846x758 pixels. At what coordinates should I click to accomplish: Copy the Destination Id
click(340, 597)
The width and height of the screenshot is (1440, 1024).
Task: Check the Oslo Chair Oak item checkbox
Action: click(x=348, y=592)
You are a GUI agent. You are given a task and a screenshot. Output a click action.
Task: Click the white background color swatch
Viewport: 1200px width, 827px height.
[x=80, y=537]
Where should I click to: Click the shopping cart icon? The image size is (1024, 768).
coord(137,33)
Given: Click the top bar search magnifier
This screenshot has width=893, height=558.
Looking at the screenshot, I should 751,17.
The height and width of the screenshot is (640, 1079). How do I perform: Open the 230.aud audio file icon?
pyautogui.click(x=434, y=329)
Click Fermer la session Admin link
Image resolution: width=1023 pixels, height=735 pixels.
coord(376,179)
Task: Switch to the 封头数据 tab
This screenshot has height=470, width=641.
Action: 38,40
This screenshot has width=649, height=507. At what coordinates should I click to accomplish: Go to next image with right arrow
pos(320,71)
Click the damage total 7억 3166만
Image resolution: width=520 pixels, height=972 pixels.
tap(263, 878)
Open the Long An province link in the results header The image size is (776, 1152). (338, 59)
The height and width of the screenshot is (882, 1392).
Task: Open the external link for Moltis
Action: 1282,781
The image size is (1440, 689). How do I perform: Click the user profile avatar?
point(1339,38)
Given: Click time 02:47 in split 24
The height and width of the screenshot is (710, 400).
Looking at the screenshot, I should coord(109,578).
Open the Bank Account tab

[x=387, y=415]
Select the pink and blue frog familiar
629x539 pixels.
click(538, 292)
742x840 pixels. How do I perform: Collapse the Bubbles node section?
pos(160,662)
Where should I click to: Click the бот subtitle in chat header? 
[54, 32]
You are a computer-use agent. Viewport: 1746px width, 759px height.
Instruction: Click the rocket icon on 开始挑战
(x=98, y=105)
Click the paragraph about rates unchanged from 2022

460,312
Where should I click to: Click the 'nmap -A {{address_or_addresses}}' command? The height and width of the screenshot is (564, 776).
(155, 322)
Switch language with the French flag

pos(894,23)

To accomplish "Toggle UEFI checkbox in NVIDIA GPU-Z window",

════

Activity »
Output every record above, exactly as written.

Expected output »
846x758 pixels. At what coordinates should I click to accomplish: Copy the Destination Id
click(340, 597)
The width and height of the screenshot is (1440, 1024).
Task: Check the Oslo Chair Oak item checkbox
Action: click(x=348, y=592)
You are a GUI agent. You are given a task and a screenshot. Output a click action.
Task: Click the white background color swatch
Viewport: 1200px width, 827px height.
[x=80, y=537]
Where should I click to: Click the shopping cart icon? The image size is (1024, 768).
coord(137,33)
Given: Click the top bar search magnifier
This screenshot has width=893, height=558.
Looking at the screenshot, I should 751,17.
The height and width of the screenshot is (640, 1079). How do I perform: Open the 230.aud audio file icon?
pyautogui.click(x=434, y=329)
Click Fermer la session Admin link
Image resolution: width=1023 pixels, height=735 pixels.
coord(376,179)
Task: Switch to the 封头数据 tab
This screenshot has height=470, width=641.
Action: 38,40
This screenshot has width=649, height=507. At what coordinates should I click to accomplish: Go to next image with right arrow
pos(320,71)
Click the damage total 7억 3166만
Image resolution: width=520 pixels, height=972 pixels.
tap(263, 878)
Open the Long An province link in the results header The image size is (776, 1152). (338, 59)
The height and width of the screenshot is (882, 1392).
Task: Open the external link for Moltis
Action: 1282,781
The image size is (1440, 689). How do I perform: Click the user profile avatar?
point(1339,38)
Given: Click time 02:47 in split 24
The height and width of the screenshot is (710, 400).
Looking at the screenshot, I should coord(109,578).
Open the Bank Account tab

[x=387, y=415]
Select the pink and blue frog familiar
629x539 pixels.
click(538, 292)
742x840 pixels. How do I perform: Collapse the Bubbles node section?
pos(160,662)
Where should I click to: Click the бот subtitle in chat header? 
[54, 32]
You are a computer-use agent. Viewport: 1746px width, 759px height.
Instruction: Click the rocket icon on 开始挑战
(x=98, y=105)
Click the paragraph about rates unchanged from 2022

460,312
Where should I click to: Click the 'nmap -A {{address_or_addresses}}' command? The height and width of the screenshot is (564, 776).
(155, 322)
Switch language with the French flag

pos(894,23)

To accomplish "Toggle UEFI checkbox in NVIDIA GPU-Z window",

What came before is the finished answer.